Иосиф Опатошу - Последний в семье
— За кем?
— За Товяньским. Своим мессианством он оказал влияние на всю польскую интеллигенцию первой половины девятнадцатого века. Мицкевич, Крашиньский и отчасти Словацкий обожествляли его, прислушивались к каждому его слову, слепо следовали ему, как благоверный еврей Торе. Возможно, это был последний пророк нашего времени.
— Почему люди с возрастом становятся верующими? — вдруг спросила Сорка. — Из страха смерти?
— Не думаю, чтобы мой друг боялся смерти, — улыбнулся Кроненберг. — Нельзя так сказать о человеке, не раз смотревшем смерти в лицо. Я знаю, что он долго был революционером, застрелил несколько человек. По-человечески можно понять, что он в конце концов пожалел об этом, разочаровался в близких людях и принес покаяние. Почти все самые выдающиеся лидеры той революции, если не были убиты, покаялись. Только демагоги или дураки способны всю жизнь верить, что спасение придет от рук пролетариата. Хотите другой пример? Возьмите вашего отца, — сверкнул глазами Кроненберг. Его рот, полный острых зубов, напомнил орлиный клюв.
Он замолчал, прикрикнул на лошадей, раскрыл рот, будто о чем-то вспомнив, и обернулся к Сорке:
— Я вам сейчас кое-что расскажу, и вы поймете, что за человек мой друг. Когда тот вернулся из Сибири сломленным и больным, Рутковский, тоже бывший революционер, пригласил его с женой в гости. К тому времени они прожили вместе несколько недель. Мой друг заметил, что между его молодой женой и Рутковским что-то происходит. Что бы сделал другой на его месте? Устроил скандал, уехал с женой, если бы смог, поколотил бы Рутковского, как это обычно бывает. Мой друг подождал немного, пока за столом остались только близкие знакомые, подвел жену к Рутковскому и сердечно попросил, целуя им руки, чтобы они не чувствовали неловкость в его присутствии. Он говорил, что они останутся друзьями, что он не будет стоять у них на пути, а, наоборот, будет счастлив доставить удовольствие своим близким. Он сделал это так по-детски, так трогательно, что у сидевших за столом навернулись слезы на глаза.
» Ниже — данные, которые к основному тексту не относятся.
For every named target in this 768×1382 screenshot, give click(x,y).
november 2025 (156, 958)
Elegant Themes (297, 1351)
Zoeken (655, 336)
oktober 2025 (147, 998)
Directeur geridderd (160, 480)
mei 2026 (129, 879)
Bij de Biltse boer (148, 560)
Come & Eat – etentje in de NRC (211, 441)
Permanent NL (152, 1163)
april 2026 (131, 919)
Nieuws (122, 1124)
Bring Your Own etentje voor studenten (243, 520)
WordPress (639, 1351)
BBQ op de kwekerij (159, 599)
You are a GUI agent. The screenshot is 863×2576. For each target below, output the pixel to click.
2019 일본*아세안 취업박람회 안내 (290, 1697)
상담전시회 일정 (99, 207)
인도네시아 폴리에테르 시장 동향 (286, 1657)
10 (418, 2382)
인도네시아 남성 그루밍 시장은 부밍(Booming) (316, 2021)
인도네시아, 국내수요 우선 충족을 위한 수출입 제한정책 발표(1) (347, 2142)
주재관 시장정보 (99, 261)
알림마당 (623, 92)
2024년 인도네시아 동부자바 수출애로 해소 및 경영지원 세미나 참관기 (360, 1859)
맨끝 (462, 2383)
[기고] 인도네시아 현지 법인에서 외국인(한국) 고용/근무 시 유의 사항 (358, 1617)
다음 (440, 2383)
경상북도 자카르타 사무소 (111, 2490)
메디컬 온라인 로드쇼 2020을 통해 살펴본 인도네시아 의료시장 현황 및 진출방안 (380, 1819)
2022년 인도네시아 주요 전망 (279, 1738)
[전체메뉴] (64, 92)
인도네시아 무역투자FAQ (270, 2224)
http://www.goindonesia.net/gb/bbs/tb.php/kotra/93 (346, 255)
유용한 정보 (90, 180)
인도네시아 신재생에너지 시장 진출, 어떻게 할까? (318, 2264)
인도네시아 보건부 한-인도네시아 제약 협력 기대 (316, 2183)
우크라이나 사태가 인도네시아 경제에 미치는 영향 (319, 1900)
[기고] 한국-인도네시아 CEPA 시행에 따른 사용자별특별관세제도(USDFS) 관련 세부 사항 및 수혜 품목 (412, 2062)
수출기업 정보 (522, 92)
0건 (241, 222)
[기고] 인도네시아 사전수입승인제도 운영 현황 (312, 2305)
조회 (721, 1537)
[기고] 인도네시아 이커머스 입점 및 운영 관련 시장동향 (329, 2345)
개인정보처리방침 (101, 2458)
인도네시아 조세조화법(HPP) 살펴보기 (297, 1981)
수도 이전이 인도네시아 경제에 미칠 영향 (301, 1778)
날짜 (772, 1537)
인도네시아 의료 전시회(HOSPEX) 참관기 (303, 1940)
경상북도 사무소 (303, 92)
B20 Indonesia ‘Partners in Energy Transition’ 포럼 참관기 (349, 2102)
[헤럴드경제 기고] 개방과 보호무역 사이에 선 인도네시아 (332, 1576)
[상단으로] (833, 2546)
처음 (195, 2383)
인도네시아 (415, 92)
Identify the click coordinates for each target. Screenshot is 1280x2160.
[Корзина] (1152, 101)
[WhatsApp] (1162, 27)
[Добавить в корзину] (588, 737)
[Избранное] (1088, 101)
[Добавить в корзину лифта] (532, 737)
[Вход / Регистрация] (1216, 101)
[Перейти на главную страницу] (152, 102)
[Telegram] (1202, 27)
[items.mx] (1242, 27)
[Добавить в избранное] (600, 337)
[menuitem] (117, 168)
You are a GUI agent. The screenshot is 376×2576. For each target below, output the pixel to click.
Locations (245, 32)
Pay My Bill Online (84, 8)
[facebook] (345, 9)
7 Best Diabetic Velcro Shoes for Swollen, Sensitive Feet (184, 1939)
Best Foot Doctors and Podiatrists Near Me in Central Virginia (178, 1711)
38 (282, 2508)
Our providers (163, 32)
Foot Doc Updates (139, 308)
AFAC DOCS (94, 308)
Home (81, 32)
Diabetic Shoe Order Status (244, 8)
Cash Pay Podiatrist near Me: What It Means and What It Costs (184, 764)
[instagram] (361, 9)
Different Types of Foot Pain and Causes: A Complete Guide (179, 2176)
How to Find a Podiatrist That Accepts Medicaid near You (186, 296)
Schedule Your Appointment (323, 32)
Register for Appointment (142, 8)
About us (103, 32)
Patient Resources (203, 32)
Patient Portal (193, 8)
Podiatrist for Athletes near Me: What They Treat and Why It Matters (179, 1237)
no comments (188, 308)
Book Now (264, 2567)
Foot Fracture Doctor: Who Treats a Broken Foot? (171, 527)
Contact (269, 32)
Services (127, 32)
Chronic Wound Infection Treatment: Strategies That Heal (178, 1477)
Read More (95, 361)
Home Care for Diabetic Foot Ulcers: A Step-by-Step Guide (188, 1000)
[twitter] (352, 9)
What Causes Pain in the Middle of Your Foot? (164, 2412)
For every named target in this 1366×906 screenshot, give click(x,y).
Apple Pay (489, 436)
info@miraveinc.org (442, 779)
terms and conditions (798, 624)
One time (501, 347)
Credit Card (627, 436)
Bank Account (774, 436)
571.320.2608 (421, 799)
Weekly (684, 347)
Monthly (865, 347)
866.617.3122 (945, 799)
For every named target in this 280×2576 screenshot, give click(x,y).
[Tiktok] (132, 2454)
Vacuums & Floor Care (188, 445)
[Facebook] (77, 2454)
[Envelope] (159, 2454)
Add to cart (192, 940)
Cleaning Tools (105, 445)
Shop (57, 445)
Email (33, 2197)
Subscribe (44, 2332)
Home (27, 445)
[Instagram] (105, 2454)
Не знаю, что творилось у него на душе, я бы не был способен на такое, но с того вечера он относится к бывшей жене и к Рутковскому как к брату и сестре и свободно чувствует себя в их присутствии. Целыми днями он читал Библию, пророчества Товяньского и выдержки из поэмы Мицкевича «Дзяды».
Сорка была тронута, понимая, каким надо быть сильным, чтобы решиться на такой поступок. А почему должно быть иначе? Он болен, сломлен жизнью, а жена молода. В идеалах, к которым они вместе стремились, уже давно наступило разочарование. А Рутковский наверняка молод, и, если они любят друг друга, почему нужно им мешать? Однако ей было трудно себе представить, что речь идет о еврейской девушке.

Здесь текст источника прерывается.